Obama swipes at Paul Ryan's Ayn Rand fandom
President Obama dismissed Ayn Rand, whom Republican vice presidential candidate Paul Ryan said at one point "inspired him," as having "a pretty narrow vision" in an interview with Rolling Stone.
"Well, you'd have to ask Paul Ryan what that means to him," Obama said in the interview. "Ayn Rand is one of those things that a lot of us, when we were 17 or 18 and feeling misunderstood, we'd pick up. Then, as we get older, we realize that a world in which we're only thinking about ourselves and not thinking about anybody else, in which we're considering the entire project of developing ourselves as more important than our relationships to other people and making sure that everybody else has opportunity – that that's a pretty narrow vision."
The president went on to describe Rand's objectivist philosophy — which emphasizes self-interest — as having overtaken the GOP.
In a 2005 speech Ryan said he grew up reading Rand's writing, which included notable novels like Atlas Shrugged and The Fountainhead.
"It taught me quite a bit about who I am and what my value systems are and what my beliefs are," Ryan said. "It's inspired me so much that it's required reading in my office for all my interns and my staff."
Ryan went on to say that "the reason I got involved in public service, by and large, if I had to credit one thinker, one person, it would be Ayn Rand. And the fight we are in here, make no mistake about it, is a fight of individualism versus collectivism."
But in an April interview with the National Review, Ryan said that his fandom was an overstated "urban legend."
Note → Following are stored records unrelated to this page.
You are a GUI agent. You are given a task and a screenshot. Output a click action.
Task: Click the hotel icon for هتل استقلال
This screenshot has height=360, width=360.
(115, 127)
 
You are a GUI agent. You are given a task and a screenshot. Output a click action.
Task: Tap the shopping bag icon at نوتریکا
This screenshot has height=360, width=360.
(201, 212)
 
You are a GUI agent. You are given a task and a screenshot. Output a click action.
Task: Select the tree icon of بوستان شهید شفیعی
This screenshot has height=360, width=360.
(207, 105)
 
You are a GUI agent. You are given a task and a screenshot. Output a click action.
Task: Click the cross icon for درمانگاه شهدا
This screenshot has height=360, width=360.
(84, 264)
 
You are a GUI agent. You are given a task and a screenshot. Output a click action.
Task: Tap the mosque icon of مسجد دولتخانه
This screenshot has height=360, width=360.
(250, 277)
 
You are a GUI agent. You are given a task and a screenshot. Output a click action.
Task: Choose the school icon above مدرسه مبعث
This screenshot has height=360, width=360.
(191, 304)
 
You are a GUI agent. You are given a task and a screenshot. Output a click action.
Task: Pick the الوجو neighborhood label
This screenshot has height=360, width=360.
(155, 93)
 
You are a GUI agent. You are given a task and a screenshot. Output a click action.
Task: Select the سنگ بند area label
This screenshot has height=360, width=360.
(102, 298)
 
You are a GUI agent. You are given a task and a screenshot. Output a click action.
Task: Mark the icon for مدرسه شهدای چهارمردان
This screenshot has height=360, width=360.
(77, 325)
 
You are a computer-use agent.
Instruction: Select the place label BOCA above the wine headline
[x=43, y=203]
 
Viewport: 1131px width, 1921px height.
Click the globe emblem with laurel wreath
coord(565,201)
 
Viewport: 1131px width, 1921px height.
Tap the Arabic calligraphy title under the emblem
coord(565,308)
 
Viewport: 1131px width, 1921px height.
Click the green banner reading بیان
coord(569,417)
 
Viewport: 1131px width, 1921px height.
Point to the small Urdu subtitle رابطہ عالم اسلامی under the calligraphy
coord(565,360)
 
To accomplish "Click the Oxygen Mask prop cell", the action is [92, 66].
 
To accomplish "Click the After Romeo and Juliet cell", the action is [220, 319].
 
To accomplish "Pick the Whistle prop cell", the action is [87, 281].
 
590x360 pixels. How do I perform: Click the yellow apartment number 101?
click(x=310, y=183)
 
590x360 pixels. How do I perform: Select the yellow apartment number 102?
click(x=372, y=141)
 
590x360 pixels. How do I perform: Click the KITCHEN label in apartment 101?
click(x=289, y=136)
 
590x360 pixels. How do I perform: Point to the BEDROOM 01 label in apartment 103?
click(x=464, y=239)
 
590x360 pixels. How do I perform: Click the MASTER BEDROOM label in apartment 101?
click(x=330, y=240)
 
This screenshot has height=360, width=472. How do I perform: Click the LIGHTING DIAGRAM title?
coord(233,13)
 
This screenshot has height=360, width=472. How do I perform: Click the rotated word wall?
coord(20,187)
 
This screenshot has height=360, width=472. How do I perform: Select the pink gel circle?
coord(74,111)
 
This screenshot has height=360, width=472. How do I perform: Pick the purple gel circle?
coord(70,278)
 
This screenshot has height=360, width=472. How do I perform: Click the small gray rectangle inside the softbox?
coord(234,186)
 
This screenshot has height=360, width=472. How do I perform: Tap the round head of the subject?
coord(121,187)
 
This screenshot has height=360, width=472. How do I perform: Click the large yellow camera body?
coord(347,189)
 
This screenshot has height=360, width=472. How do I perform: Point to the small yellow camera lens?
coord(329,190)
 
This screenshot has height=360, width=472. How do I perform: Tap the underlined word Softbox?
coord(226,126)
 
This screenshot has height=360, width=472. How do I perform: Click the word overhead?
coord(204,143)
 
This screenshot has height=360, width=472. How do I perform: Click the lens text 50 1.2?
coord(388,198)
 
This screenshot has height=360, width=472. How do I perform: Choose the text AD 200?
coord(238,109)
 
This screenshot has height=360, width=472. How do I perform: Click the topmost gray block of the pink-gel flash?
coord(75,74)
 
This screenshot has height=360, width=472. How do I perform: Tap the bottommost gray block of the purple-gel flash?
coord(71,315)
“I, like millions of young people in America, read Rand’s novels when I was young. I enjoyed them,” Ryan said. “They spurred an interest in economics, in the Chicago School and Milton Friedman. But it’s a big stretch to suggest that a person is therefore an Objectivist.”
Ryan went on to say he rejected Rand's philosophy.
“It’s an atheist philosophy. It reduces human interactions down to mere contracts and it is antithetical to my worldview. If somebody is going to try to paste a person’s view on epistemology to me, then give me Thomas Aquinas, don't give me Ayn Rand," Ryan said.